*EXCERPT PROVIDED*.
— BEGIN —

International Arbitration - An In-depth Guide

International arbitration is an alternative means of dispute resolution (ADR). Rather than referring the dispute to the national courts, the parties agree that a tribunal of one or more independent and impartial arbitrators will adjudicate.

What is international arbitration? 

International arbitration is an alternative means of dispute resolution (ADR). Rather than referring the dispute to the national courts, the parties agree that a tribunal of one or more independent and impartial arbitrators will adjudicate.

What is international arbitration used for?

International arbitration is often the preferred method of resolving cross-border commercial disputes. In fact, an overwhelming majority of 90% of respondents surveyed in the Queen Mary’s International Arbitration Survey, recognised international arbitration as their preferred forum for cross-border disputes.

One of the reasons for this is that it is a neutral mechanism for parties in different countries. The parties can choose a neutral ‘seat’ (or place) in which to hold the arbitration, so that neither party is on the back foot from the other’s home advantage.

But international arbitration isn’t limited to cross-border disputes. It’s a forum which attracts disputes in specialist areas of law, such as:

  • Crypto and digital assets.
  • Joint venture and shareholder disputes.
  • Marine and international trade.
  • Rail.

— END —

*RECORDS SUPPLIED*.

— BEGIN —

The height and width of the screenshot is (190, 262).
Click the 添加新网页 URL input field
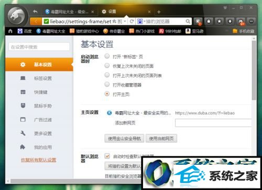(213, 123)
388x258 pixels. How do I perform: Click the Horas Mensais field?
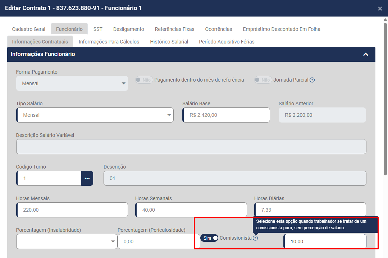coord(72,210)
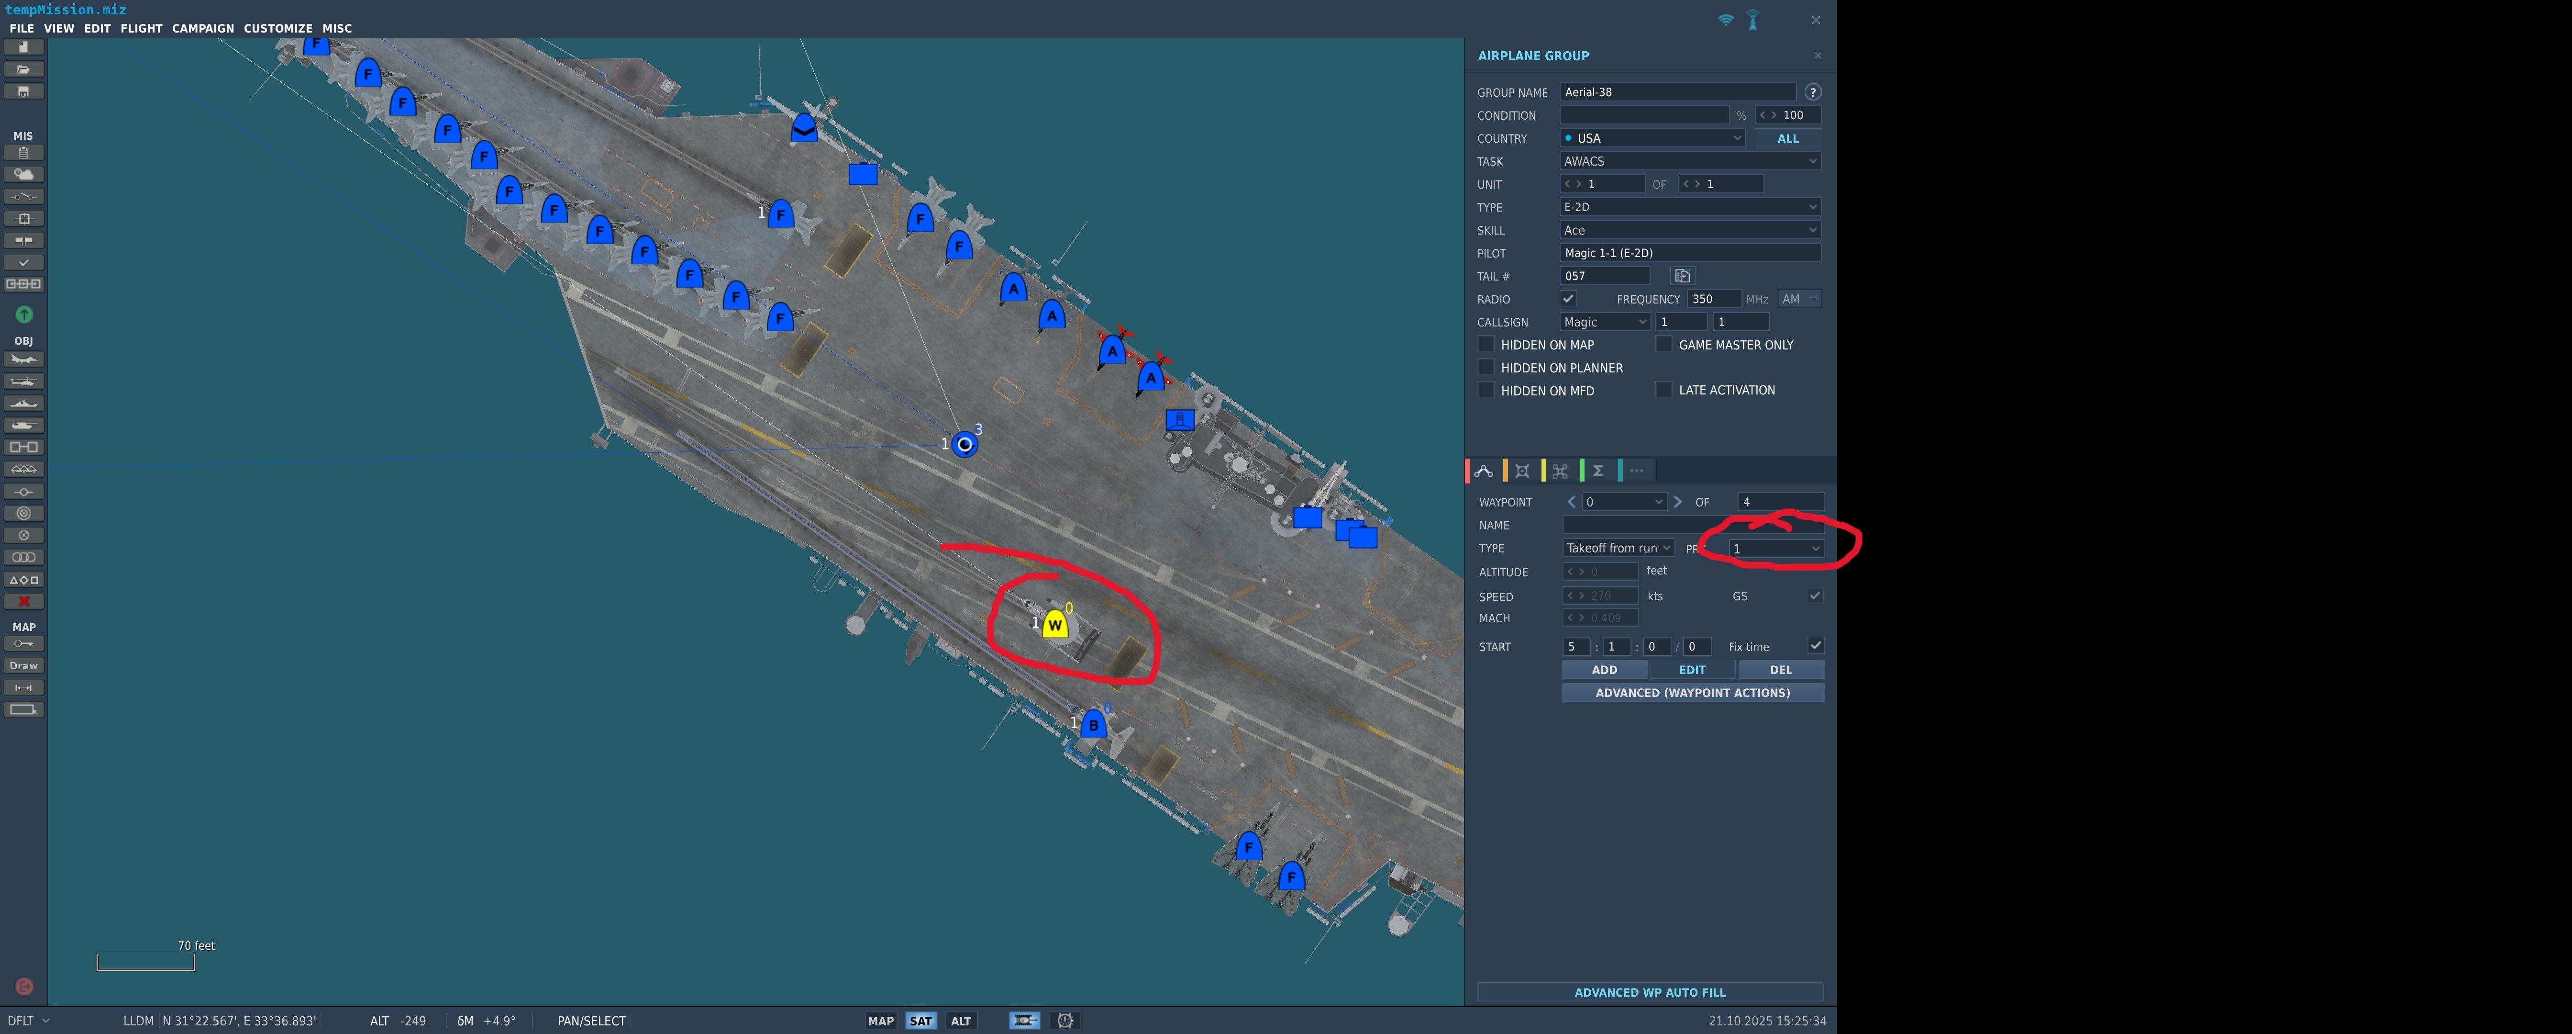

— END —
— BEGIN —

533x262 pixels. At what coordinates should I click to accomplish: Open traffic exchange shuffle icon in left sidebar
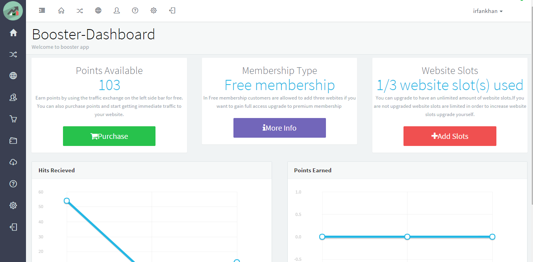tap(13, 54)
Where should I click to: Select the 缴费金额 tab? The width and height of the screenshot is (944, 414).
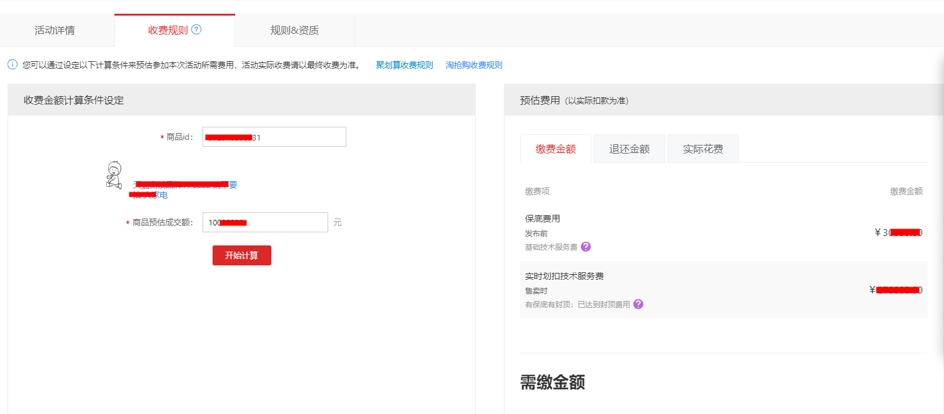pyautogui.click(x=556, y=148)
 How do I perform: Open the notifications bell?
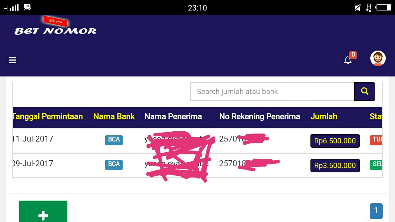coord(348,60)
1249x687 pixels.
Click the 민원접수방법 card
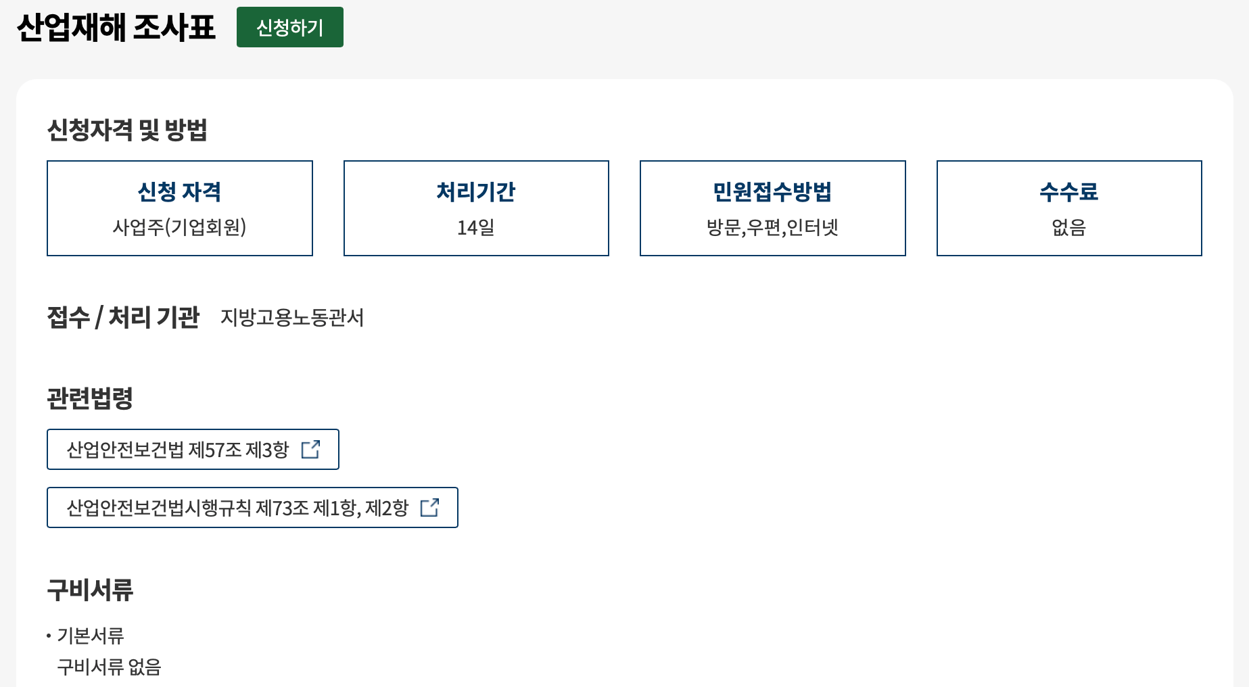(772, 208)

— END —
— BEGIN —

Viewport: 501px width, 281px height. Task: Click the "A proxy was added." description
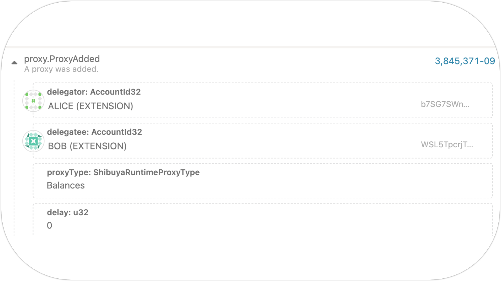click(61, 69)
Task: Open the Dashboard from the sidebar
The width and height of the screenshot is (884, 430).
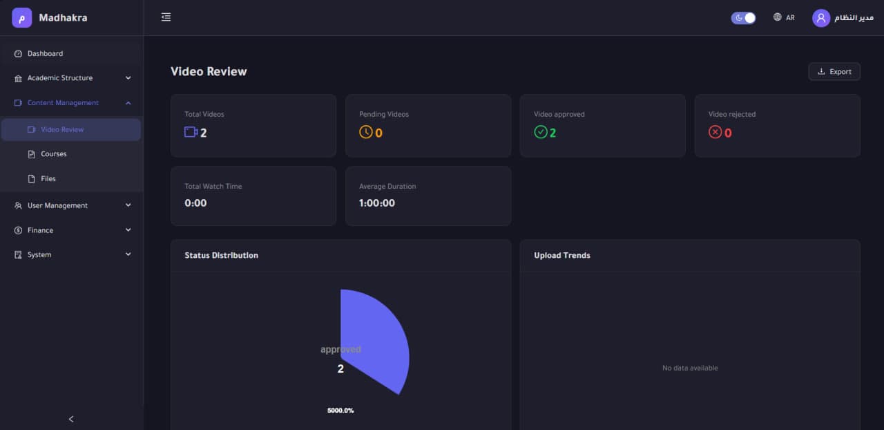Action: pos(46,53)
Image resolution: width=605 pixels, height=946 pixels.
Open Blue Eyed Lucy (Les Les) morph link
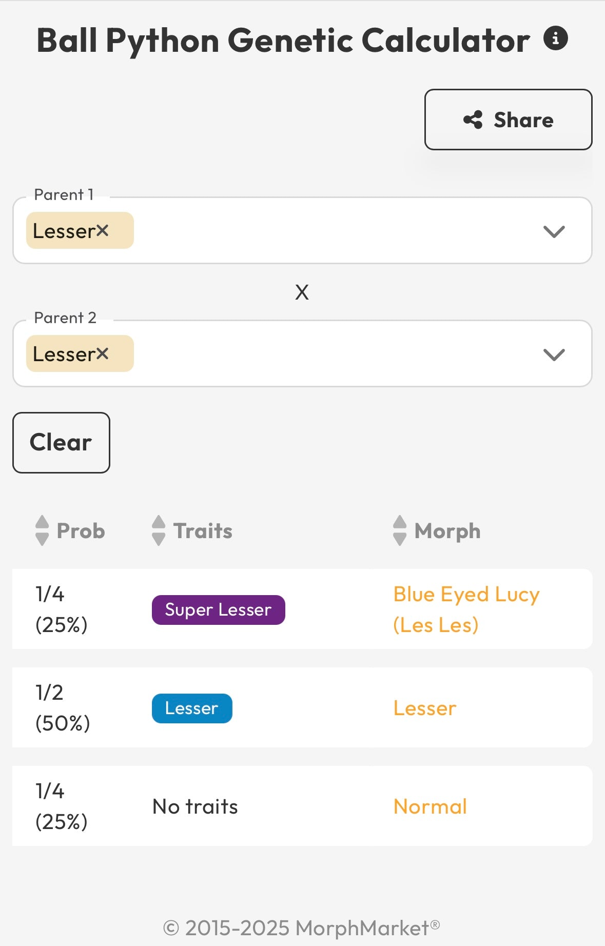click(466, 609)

— END —

*JOBS*.
a) List the specialist areas of law that the international arbitration guide gives as examples of areas that attract disputes to arbitration.
b) Quote the records word for word, starting at the line that contains "The height and" and ending after the line that contains "coord(72,210)". Omit the pictures.

*RESULTS IN ORDER*.
a)
- Crypto and digital assets
- Joint venture and shareholder disputes
- Marine and international trade
- Rail

b)
The height and width of the screenshot is (190, 262).
Click the 添加新网页 URL input field
(213, 123)
388x258 pixels. How do I perform: Click the Horas Mensais field?
coord(72,210)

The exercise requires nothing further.